The highest standard of expert adjudication has been and will remain at the heart of the granting process at SSHRC. SSHRC research grants and fellowships are awarded through an independent merit review process designed to ensure the highest standards of excellence and impartiality. Merit review is a transparent, in-depth and effective way to allocate public research funds.

SSHRC is committed to providing a range of adjudication options appropriate to its individual funding opportunities.

Adjudicators are guided by the following manuals: 

Adjudicators are covered by the Tri-agency Policy on Legal Assistance and Indemnification Provisions for Volunteers Serving on External Advisory Bodies.

Principles for SSHRC Merit Review

Committee work is predicated on the ideals of collegiality and mutual respect for diversity of viewpoints across sectors of society.

Publish the criteria for assessing proposals, as well as details of the review process, defining how the assessment process will operate and be managed, before applicants submit proposals.

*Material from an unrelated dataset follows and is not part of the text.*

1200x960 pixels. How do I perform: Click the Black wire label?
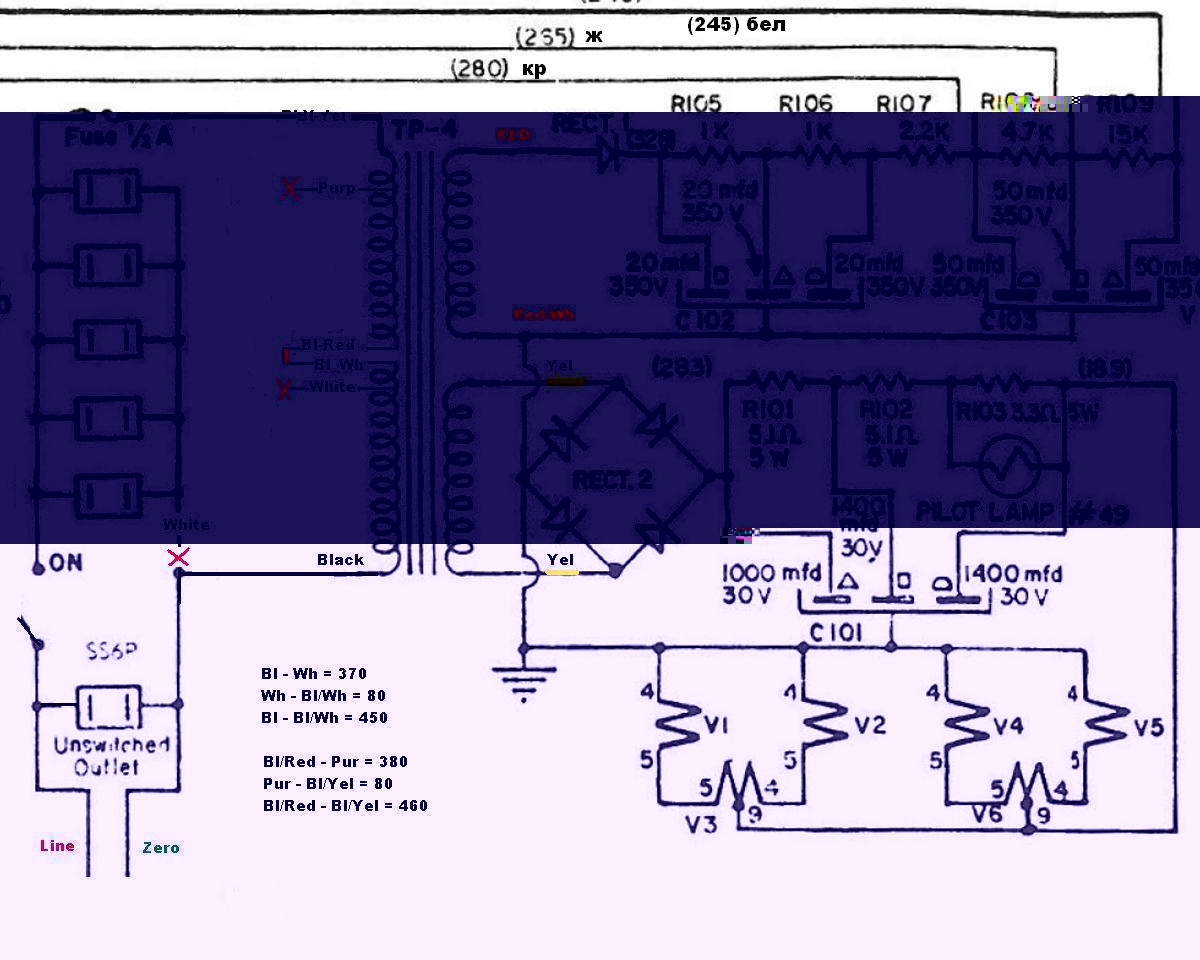point(340,560)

Due diligence and appropriateness
Use a merit review process that is appropriate to the type of proposed research and in proportion with the investment and complexity of the work.

Managing interests
Ask all participants to declare interests when carrying out review activities, so that any conflicts can be identified and managed.

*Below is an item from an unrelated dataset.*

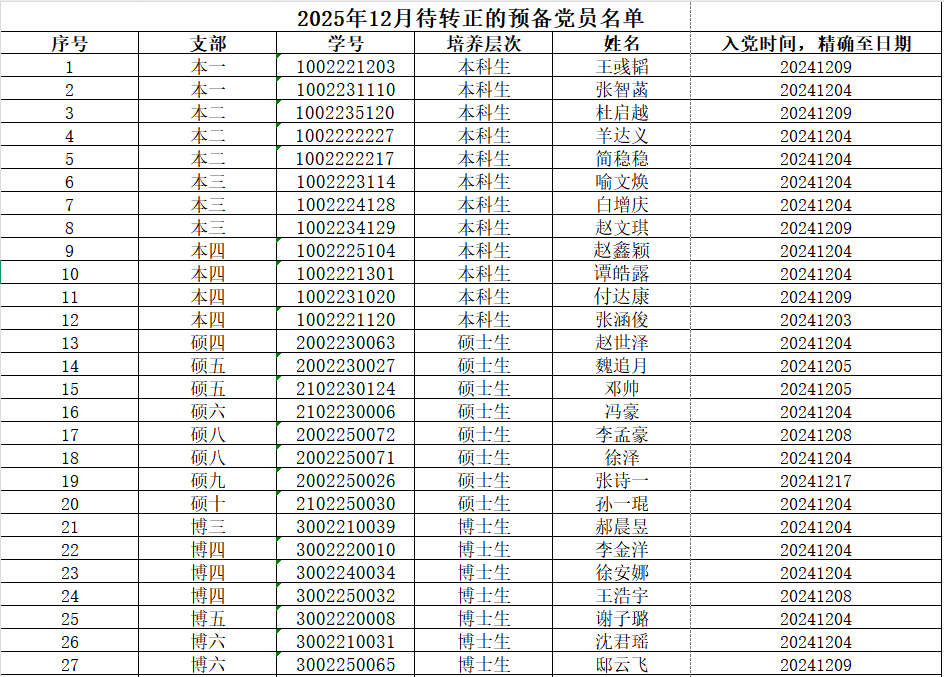Select the name cell 张智蒧

(x=622, y=90)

Treat proposals in confidence, and ask those who advise us to do the same.

Expert assessment
Use appropriate expert reviewers to assess the individual merit of all proposals against the published criteria.

Separation of duties
Separate the merit review of proposals against the assessment criteria from the making of funding decisions. Those acting as reviewers will not also be responsible for authorizing the funding decision, responsibility for which lies with SSHRC.

No parallel assessment
Avoid assessing the merit of the same proposal more than once.

Selection Committees

Each year, volunteer selection committees made up of Canadian and international scholars and experts evaluate thousands of research proposals and, based on academic excellence and other selection criteria, make recommendations about which projects to fund. In addition, over 5,000 other Canadian and international experts provide written assessments of proposals to assist in the selection process.

Acclaimed Review System

SSHRC takes pride in its adjudication system, which is “up to the best practices and highest international standards.” Read a report on the quality of SSHRC’s review practices (PDF document, 1.62MB).

Reviewer roles

Reviewers volunteer their time to assist in SSHRC merit review processes. They are enlisted based on individual experience and expertise, and do not represent particular institutions. SSHRC seeks to ensure a diversity of perspectives: reviewers may be from Canada or abroad; they may come from postsecondary institutions; or they may come from organizations across the public, private and not-for-profit sectors.

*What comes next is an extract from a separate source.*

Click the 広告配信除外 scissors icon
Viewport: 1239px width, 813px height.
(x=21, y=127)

Individual reviewers may participate in the SSHRC merit review processes in one or more of the following roles:

  • As an External Reviewer, providing expert assessment, usually written, on a particular proposal on the basis of the funding opportunity’s evaluation criteria. The external reviewer’s assessment will aid in the overall evaluation of the proposal.
  • As a Committee Member, evaluating the merit of each application submitted for his or her review on the basis of the funding opportunity’s evaluation criteria and providing scores for these applications using a pre-established scoring system provided by SSHRC. Additionally, a committee member participates in a committee discussion of the entire set of applications submitted to the committee for consideration. Committee members as a group rank order applications based on their relative merit and provide SSHRC with funding recommendations.
  • As a Committee Chair, taking on the responsibility of ensuring that the committee carries out its work with fairness, thoroughness and integrity while ensuring SSHRC's policies and procedures are observed.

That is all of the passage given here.